*Page excerpt*.
Special to The Times

I asked my students what they thought having a Martin Luther King Jr. assembly meant, and what they thought the man stood for. The first responses were that it was cool to have a day off. I cringed. And against my better judgment told them what I thought — that:

• What we don't read in the school texts is that a good portion of American society hated and feared what Martin Luther King Jr. stood for. That he was labeled a traitor and a communist because he opposed militarism and the Vietnam War (among other things). A good portion of American society still feels that way; they have just learned not to say it (in public, anyway).

• One cannot stand on one side of the political fence and claim to have respect for Martin Luther King Jr., because he stood for far more than simply an end to racism and segregation. One cannot separate the political and social ideals, they are part of the same package.

• Actions speak louder than words. It's not what you say, it's what you do that counts. So when, as a nation, we have leaders who denounce affirmative action as regressive policy, then we have leaders who have a limited understanding of the roots of racial divides. If we have a business community that has statistically proven its unwillingness to judge by content of character, rather than color of skin, then we have not made social progress. In fact, the case can be made that if we think that giving a day of recognition is sufficiently honoring Martin Luther King Jr.'s ideals (without the actions to support them also), then the day simply becomes an appeasement — a Band-Aid that does not treat the symptoms.

• There's nothing wrong with feeling a little guilty that you are white. Because you do have it easier, you do experience less judgment, you do have a better chance of getting: a good education, a good job, a good house. Is it your fault? No. But when we are able to admit that we have advantages, we can apply that guilt constructively to leveling the playing field. We have a moral obligation to do this in our lives. That is, if we believe what the Declaration of Independence says about all men being created equal.

And then I encourage them to read and think about a poster I have on my wall, from a May 1967 speech. King says:

"We have moved from the era of civil rights to the era of human rights, an era where we are called upon to raise certain basic questions about the whole society. We have been in a reform movement. But after seeing Selma and the voting rights bill, we moved into a new era, which must be the era of revolution. We must recognize that we can't solve our problem now until there is a radical redistribution of economic and political power ... this means a revolution of values and other things. We must see now that the evils of racism, economic exploitation and militarism are all tied together ... you can't really get rid of one without getting rid of the others... the whole structure of American life must be changed. America is a hypocritical nation and (we) must put (our) own house in order."

So as a nation, we pretend that the man stood for justice, but we don't want that justice if it means giving up our own gluttonous slice of the American pie. Martin Luther King Jr. means about as little to the powers that be as do Jefferson, Madison and Franklin.

Jason Call of Everett teaches math at Kamiak High School in Mukilteo.

*Task goal*.
Could you rewrite the essay from "I asked my students" to "(in public, anyway).", putting "ceremony" wherever "assembly" appears? The records aren't needed for anything here.

*Given records*.
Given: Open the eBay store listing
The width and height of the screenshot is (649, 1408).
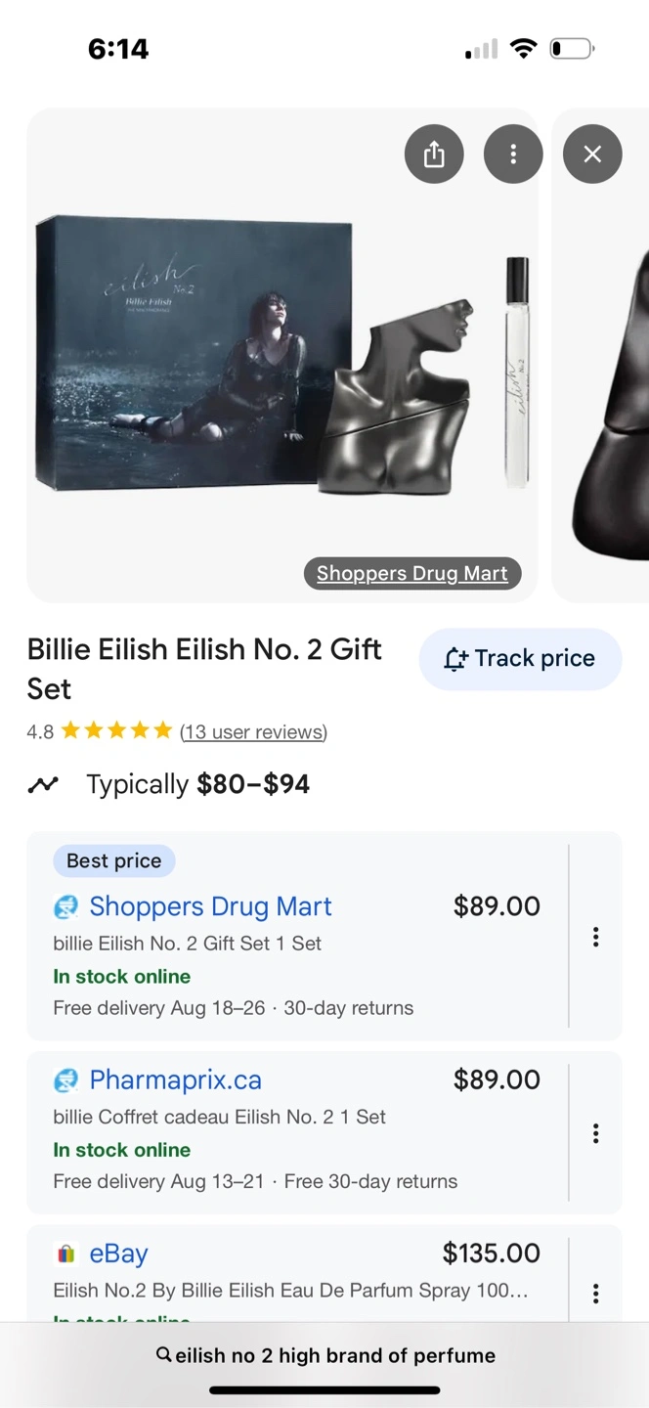Looking at the screenshot, I should pyautogui.click(x=118, y=1254).
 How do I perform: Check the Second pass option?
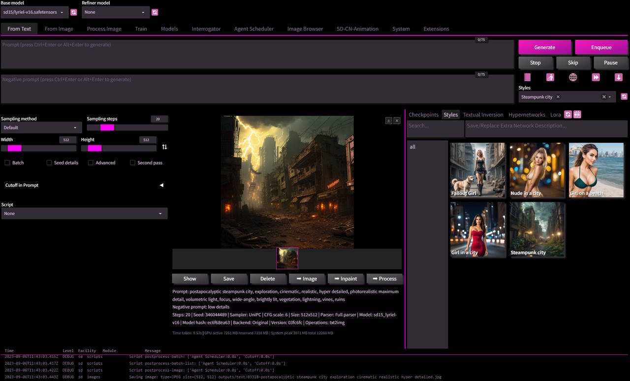(x=133, y=163)
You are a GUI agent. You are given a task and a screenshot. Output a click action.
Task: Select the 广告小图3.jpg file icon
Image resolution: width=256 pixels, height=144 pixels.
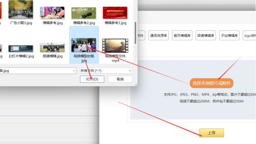pyautogui.click(x=21, y=9)
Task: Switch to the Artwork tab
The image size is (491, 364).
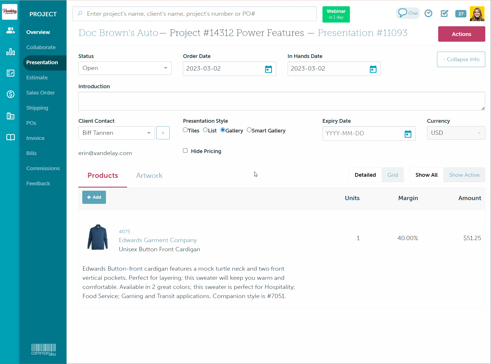Action: (149, 176)
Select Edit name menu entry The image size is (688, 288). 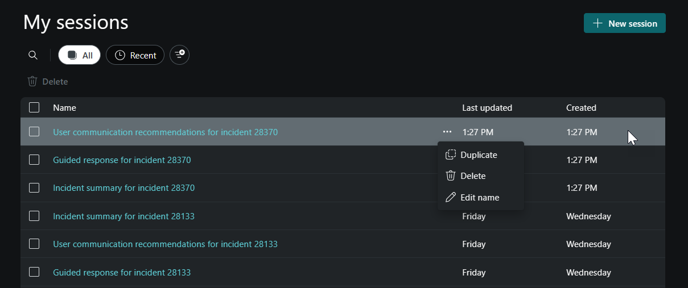pyautogui.click(x=481, y=197)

*Your response*.
I asked my students what they thought having a Martin Luther King Jr. ceremony meant, and what they thought the man stood for. The first responses were that it was cool to have a day off. I cringed. And against my better judgment told them what I thought — that:

• What we don't read in the school texts is that a good portion of American society hated and feared what Martin Luther King Jr. stood for. That he was labeled a traitor and a communist because he opposed militarism and the Vietnam War (among other things). A good portion of American society still feels that way; they have just learned not to say it (in public, anyway).